Aside from Stuck, there were a few other stand-out performances on that wet Friday track. Didier Pironi, completing his rookie F1 season in an otherwise mid-grid Tyrrell, was just behind Stuck in the opening session, the second-fastest Goodyear runner. Pironi was ahead of another rookie, the spectacular Keke Rosberg, who had the car of the tiny ATS team at all angles in full attack mode. That year’s British F3 champion Nelson Piquet – who’d done a couple of grands prix with little teams earlier in the season – was making his first appearance for Brabham, in a third car alongside Lauda and Watson.
Unencumbered by any previous experience of the car and not knowing that it wasn’t handling as well as usual, he was seventh-quickest in the opening session, with Watson 18th and Lauda 24th. Team boss Bernie Ecclestone suggested to his two superstars that perhaps it was time they gave thought to retiring. Watson was already on his way out of there for ’79, to replace McLaren’s original signing Peterson. Piquet would be Watson’s replacement – and the foundation of his two world championships with Brabham were put in place on that cold, wet Montreal session.
Without the qualifying tyres of his senior team mates (worth around 1sec), in the dry Piquet was well behind them on the grid. Similarly, neither Pironi nor Rosberg could repeat their wet track form. Rosberg found himself without rear brakes as soon as he took to the track but realising there may not have been time to fix that just stayed out there in the ATS, attacking like crazy in between wild spins. He scraped onto the back row of the 22-car grid, faster than the six non-qualifiers. It was the sort of rough-hewn improvisation and commitment which would come to win him races in the future and the world title of ’82. How good was the performance which put him on the back row of the grid that day? Those on the team who understood the circumstances would probably have judged it to be comparable with the best. But the onlooking world would barely have registered it.

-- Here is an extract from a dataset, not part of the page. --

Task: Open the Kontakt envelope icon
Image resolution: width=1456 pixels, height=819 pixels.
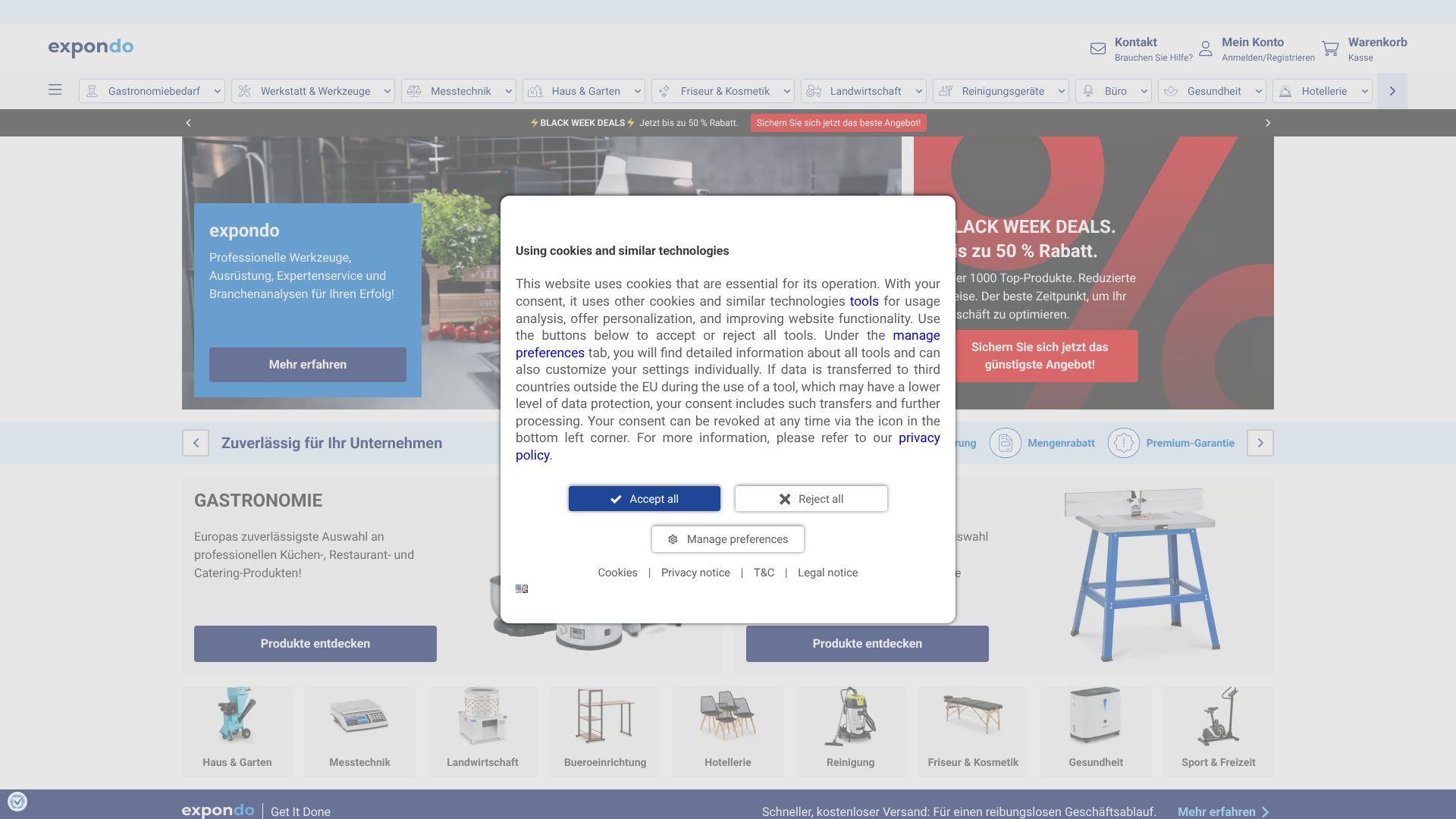Action: (x=1097, y=49)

Rosberg would be without a drive going into ‘79 but would be picked up by Wolf mid-season after James Hunt decided suddenly to retire. Here, in his last race for McLaren, Hunt was nowhere, 20th on the grid and out-qualified for the one and only time by team mate Patrick Tambay. But again, it was circumstantial. With his race chassis misbehaving at the start of practice, he swopped to the T-car, which then had its throttle linkage fall apart before he’d done a representative lap.
The fairytale of Gilles Villeneuve’s famous first victory unfolding on his home track came at the expense of Jarier. He’d led from the start, was well clear of Stuck taking out himself and Fittipaldi at the first corner, and by half-distance he’d had the Lotus half-a-minute clear of the field. A holed oil radiator brought him into the pits after 49 of the 70 laps.